The 244-foot bulk carrier began sinking around 4:30 a.m. With no word from the captain, the crew fled to the lifeboats. The Collingwood, a large freighter that had been monitoring the foundering ship, rescued all 16 crew members—but Burke remained on the Arlington. Just before he and his vessel vanished into the depths, the captain raised his hand and waved.

“He just wouldn’t leave his ship,” chief engineer Fred Gilbert told the Windsor Star after the rescue. “That rule of the sea that a master must stick with his ship doesn’t only apply to the navy.”

The Arlington has been resting some 600 feet below the lake’s surface for over 80 years. This week, the Great Lakes Shipwreck Historical Society announced that the vessel has finally been found about 35 miles off the coast of Michigan.

S.S. Arlington historical photo
The S.S. Arlington was a 244-foot bulk carrier that set sail from Port Arthur, Ontario, on April 30, 1940. Great Lakes Shipwreck Historical Society

Dan Fountain, a researcher who pours over remote-sensing data to identify shipwrecks in Lake Superior, first noticed an anomaly at the site several years ago. He contacted the historical society, which deployed side-scan sonar technology to detect the presence of a ship. Last year, using remote-operated vehicles, researchers found faded lettering on the hull that identified it as the Arlington.

“It’s exciting to solve just one more of Lake Superior’s many mysteries,” says Fountain in a statement. “I hope this final chapter in [the Arlington’s] story can provide some measure of closure to the family of Captain Burke.”

But while the discovery is big news, it reveals no answers to that fateful day’s most pressing questions.

The Arlington set sail from Port Arthur, Ontario, carrying a load of wheat, on April 30, 1940. Nobody knows why Burke, an experienced captain, insisted on pressing on as conditions deteriorated. The 32,000-square-mile lake is home to hundreds of shipwrecks—most famously the Edmund Fitzgerald, which became the subject of a Gordon Lightfoot hit soon after it sank in 1975—and is known for its rapidly developing dangerous conditions.

Faded lettering on ship's hull
Researchers identified the ship based on faded lettering still present on its hull. Great Lakes Shipwreck Historical Society

“That lake will take you in a second if you don’t keep your eye on it,” Corey Adkins, content and communications director at the historical society, tells the Washington Post’s Kelsey Ables. “And Captain Burke that night did not keep his eye on it.”

Once the ship started to founder, it went down with alarming speed. Much of the vessel was covered in ice, and crew members struggled to release the lifeboats into the frigid waters. Gilbert told the Windsor Star that he lost everything he had onboard; he didn’t even have time to fetch his overcoat.

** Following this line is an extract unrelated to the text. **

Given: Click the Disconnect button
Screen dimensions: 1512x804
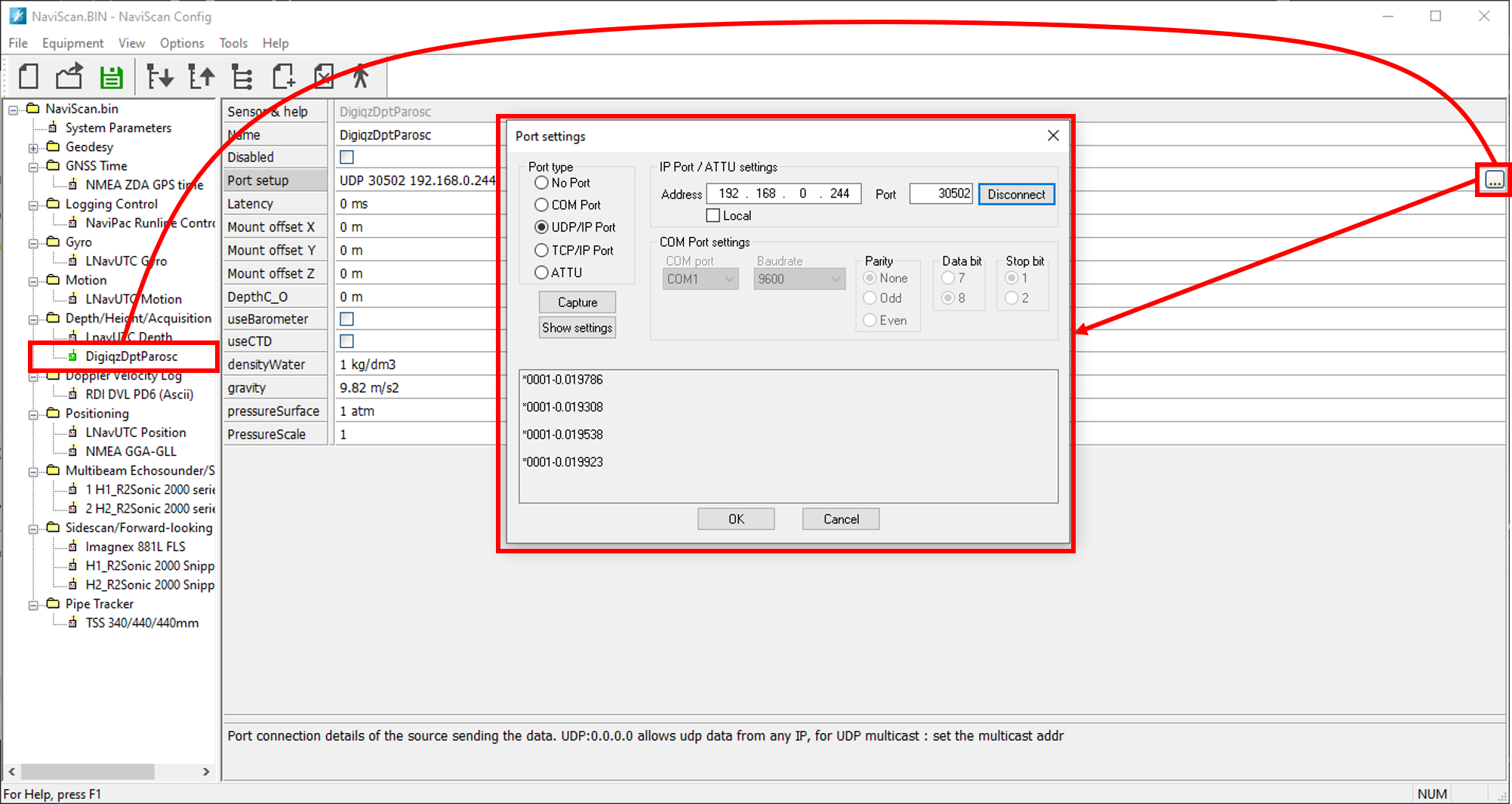Looking at the screenshot, I should click(x=1016, y=194).
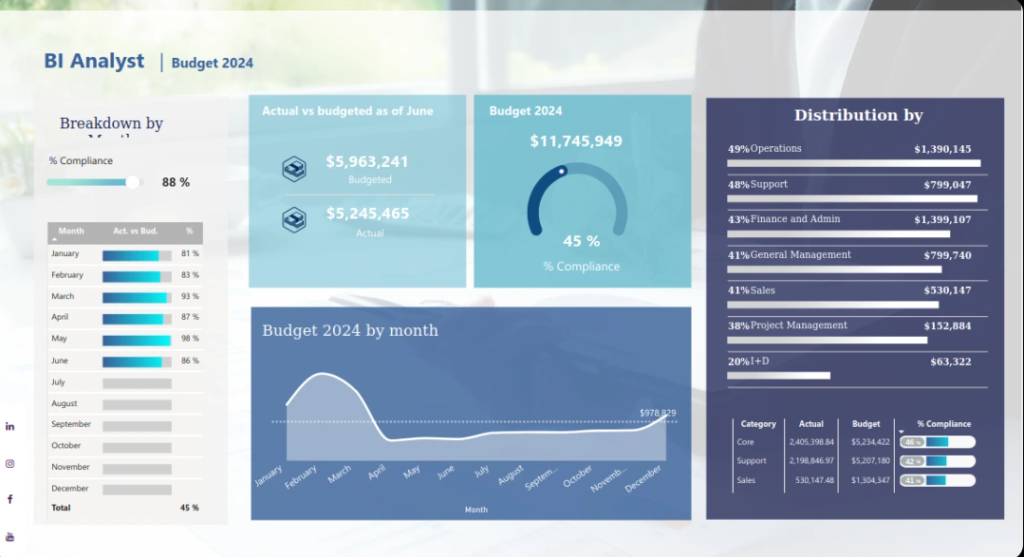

Burke, meanwhile, remained in the pilothouse as the crew scrambled.

“The last man in the wheelhouse simply said he was not coming,” Bruce Lynn, the executive director of the historical society, tells the New York Times’ Christine Hauser. “There is speculation about this veteran of the lakes. Why was he acting the way he was acting? What was happening in those final moments?”

Sketch of Captain Burke
A sketch of Captain Frederick Burke aboard the sinking ship Robert McGreevy / Great Lakes Shipwreck Historical Society

The notion that the captain must “go down with the ship” is well-known and sometimes even codified into law. But this maritime maxim doesn’t literally mean that the captain of a sinking ship is destined to die; it means that they must be the last to leave the ship after ensuring the safety of everyone else on board.

“Even if the captain’s own negligence results in hundreds of deaths, it’s not his symbolic duty to add his life to the total,” wrote the New York Times’ Chuck Klosterman in 2014. “If he’s no longer in a position to save anyone else, he can absolutely save himself.”

Burke’s fate baffled those who were close to the disaster. When the rescued men returned to shore, the captain’s two brothers were waiting for them. T.J. Carson, the captain of the Collingwood, shook their hands and wept.

Nobody knows for sure why Burke was waving in his final moments. Maybe the gesture was a solemn indication that he’d chosen to remain aboard—or perhaps it was an unanswered call for help.

As Fountain tells the Times, “The question is whether he was saying, ‘Hey, hold the lifeboat’ or waving goodbye.”